If you need an exact 0 in those circumstances, then you need to use all of the constants as symbolic rational numbers:
Q = @(x) sym(x, 'r');
Tw = Q(306.13);
Tsat = Q(302.63);
rho_l = Q(1440.8);
hlv = Q(126e3);
Adis = Q(2e-21);
Pc = (Tw/Tsat - 1)*hlv*rho_l;
del1 = (Adis/Pc)^(Q(1)/Q(3));
Pc - Adis/del1^Q(3)
Aquatris suggests using vpa(), but if you vpa() the result of the cube root, then it is rather unlikely that cubing that will give you exactly the original back.

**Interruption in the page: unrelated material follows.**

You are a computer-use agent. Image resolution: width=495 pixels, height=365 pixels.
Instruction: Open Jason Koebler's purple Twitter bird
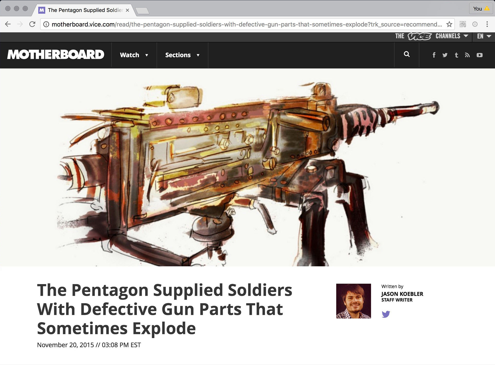tap(386, 314)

It's like the fact that if you use 2 digits to represent 1/3 in decimal, getting 0.33, and then you multiply that by 3, you will get 0.99 rather than 1 exactly. You could try to fix that by using (say) 20 digits, which would be 0.33333333333333333333, but multiply that by 3 and you get 0.99999999999999999999 and not 1. No matter how many fixed digits you go to, 50, 1000, 10 million, you will still have the problem of not getting back exactly 1. (The argument fails for infinite representations. It turns out that 0.999.... infinite times 9999 .... is the same as exactly 1 according to the theory of infinitesimals.)